O candidato a vice do ex-presidente Luiz Inácio Lula da Silva, Fernando Haddad, e virtual candidato a presidente do PT, é também o homem da ideologia de gênero. Fo prefeito de São Paulo (2013-2016) onde tentou emplacar uma reforma educacional que impunha o ensino da “ideologia de gênero”.
Trata-se de uma aberração que propõe, entre outros absurdos que a criança discuta sua sexualidade e “decida” se “quer ser menina ou menina”, desconsiderando qualquer tipo de imperativo biológico.

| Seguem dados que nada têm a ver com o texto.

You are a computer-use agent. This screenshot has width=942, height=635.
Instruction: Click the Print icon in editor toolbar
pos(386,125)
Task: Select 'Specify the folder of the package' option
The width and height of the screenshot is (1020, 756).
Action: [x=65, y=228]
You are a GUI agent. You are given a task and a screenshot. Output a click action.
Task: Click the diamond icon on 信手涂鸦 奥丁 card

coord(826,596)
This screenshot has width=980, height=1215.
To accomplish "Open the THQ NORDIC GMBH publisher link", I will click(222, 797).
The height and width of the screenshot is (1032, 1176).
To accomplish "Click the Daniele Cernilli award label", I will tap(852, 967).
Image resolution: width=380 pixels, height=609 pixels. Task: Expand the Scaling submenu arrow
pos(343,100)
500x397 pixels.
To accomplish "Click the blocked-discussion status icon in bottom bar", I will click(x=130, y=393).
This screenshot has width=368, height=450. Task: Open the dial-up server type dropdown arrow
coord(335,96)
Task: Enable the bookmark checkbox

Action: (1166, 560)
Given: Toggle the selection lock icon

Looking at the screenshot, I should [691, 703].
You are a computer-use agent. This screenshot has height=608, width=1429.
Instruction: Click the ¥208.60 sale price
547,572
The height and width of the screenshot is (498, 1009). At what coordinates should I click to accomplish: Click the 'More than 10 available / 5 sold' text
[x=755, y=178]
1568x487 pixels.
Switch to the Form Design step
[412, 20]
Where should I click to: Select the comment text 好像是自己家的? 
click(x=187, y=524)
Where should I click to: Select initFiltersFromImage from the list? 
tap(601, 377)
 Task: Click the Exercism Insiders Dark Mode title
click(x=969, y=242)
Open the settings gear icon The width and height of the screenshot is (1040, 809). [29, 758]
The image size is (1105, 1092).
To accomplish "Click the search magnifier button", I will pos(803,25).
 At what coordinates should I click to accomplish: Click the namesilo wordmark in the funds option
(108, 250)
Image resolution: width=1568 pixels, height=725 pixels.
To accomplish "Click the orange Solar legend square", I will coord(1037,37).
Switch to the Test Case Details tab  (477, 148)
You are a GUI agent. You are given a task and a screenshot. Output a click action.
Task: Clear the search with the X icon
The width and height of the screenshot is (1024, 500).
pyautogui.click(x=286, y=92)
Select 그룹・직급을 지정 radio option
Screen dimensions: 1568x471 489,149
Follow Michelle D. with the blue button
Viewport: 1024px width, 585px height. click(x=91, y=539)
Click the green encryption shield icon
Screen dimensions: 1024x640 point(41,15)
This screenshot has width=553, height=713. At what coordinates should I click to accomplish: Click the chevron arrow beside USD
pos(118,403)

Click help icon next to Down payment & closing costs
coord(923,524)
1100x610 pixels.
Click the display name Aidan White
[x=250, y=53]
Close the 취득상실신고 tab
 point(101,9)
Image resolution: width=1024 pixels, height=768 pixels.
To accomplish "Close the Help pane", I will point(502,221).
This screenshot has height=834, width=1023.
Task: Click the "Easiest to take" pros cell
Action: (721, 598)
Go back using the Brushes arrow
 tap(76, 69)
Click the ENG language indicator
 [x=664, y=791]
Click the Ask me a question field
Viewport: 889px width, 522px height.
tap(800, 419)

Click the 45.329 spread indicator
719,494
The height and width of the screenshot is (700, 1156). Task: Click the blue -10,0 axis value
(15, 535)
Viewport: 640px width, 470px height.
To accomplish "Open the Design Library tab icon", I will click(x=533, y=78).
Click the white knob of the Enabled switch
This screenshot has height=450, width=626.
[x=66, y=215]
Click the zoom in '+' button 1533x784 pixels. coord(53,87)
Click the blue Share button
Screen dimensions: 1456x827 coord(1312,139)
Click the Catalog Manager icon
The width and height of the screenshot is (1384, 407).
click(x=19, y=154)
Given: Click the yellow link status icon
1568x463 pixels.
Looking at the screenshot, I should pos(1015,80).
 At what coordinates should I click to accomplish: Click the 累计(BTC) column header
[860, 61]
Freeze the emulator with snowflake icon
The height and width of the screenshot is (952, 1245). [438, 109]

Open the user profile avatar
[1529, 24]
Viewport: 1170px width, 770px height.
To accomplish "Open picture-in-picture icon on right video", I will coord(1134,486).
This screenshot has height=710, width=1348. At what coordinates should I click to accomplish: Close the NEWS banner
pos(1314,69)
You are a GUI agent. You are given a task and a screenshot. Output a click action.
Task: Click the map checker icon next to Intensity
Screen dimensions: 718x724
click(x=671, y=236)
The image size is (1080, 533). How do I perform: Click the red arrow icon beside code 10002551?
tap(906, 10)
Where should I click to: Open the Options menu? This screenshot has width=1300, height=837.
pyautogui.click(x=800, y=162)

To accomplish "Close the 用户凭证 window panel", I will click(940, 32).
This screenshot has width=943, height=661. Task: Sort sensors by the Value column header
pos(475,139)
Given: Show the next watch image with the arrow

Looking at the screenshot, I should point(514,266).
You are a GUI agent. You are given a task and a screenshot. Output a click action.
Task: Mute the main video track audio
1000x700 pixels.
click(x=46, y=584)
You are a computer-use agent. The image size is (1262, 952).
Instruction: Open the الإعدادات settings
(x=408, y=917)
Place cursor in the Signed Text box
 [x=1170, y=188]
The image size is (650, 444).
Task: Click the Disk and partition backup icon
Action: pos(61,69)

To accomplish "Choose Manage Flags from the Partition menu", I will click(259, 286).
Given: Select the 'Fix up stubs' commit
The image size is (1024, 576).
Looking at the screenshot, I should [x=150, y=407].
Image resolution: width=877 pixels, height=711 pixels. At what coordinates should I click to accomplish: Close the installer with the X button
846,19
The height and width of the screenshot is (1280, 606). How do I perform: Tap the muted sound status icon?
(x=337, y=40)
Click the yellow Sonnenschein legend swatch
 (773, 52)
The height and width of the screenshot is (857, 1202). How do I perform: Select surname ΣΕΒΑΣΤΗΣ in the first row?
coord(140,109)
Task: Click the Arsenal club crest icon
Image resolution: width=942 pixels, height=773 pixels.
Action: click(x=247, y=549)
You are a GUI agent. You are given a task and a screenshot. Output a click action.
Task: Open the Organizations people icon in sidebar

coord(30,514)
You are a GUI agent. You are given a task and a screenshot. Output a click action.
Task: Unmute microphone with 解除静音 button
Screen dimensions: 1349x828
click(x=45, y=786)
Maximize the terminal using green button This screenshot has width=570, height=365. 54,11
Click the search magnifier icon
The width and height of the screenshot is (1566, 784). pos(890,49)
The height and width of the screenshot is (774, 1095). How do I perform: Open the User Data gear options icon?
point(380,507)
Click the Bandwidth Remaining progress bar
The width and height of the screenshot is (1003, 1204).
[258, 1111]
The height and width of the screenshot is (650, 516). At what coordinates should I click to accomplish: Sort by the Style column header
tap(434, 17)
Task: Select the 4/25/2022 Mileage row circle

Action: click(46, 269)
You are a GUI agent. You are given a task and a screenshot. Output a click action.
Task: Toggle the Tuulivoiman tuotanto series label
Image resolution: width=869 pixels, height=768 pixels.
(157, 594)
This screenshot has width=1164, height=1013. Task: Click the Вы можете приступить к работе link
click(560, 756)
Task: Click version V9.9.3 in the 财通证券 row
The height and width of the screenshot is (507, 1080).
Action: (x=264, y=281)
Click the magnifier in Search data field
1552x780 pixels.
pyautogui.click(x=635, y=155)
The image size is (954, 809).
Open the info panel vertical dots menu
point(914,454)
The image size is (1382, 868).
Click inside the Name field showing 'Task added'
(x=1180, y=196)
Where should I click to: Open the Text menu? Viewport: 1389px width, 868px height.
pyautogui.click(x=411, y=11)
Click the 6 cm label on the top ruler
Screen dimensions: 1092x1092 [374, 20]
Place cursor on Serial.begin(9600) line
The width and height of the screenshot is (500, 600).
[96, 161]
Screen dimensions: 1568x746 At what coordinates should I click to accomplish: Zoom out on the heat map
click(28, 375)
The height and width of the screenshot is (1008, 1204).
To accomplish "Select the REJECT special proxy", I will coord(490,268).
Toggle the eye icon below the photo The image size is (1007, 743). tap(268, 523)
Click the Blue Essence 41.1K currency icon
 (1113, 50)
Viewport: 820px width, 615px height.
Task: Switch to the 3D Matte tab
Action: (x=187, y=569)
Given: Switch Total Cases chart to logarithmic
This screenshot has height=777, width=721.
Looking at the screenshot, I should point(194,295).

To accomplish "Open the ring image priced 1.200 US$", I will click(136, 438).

Haddad foi derrotado no primeiro turno quando tentou se reeleger prefeito de São Paulo. Se for eleito presidente como “poste de Lula”, terá quatro anos para tentar, de novo, impor ao país a ideologia de gênero.
Segundo comentou, na época, o procurador da República, Guilherme Schelb, a proposta da inclusão da ideologia de gênero nas escolas não é apenas inconstitucional, mas também esconde uma estratégia extremamente ardilosa por parte de partidos comunistas.
“O que eles querem é exatamente esta ruptura entre o sexo biológico das crianças e o seu comportamento sexual. Isto faz parte, não somente do Partido dos Trabalhadores, mas também de uma lógica marxista socialista cultural”, disse.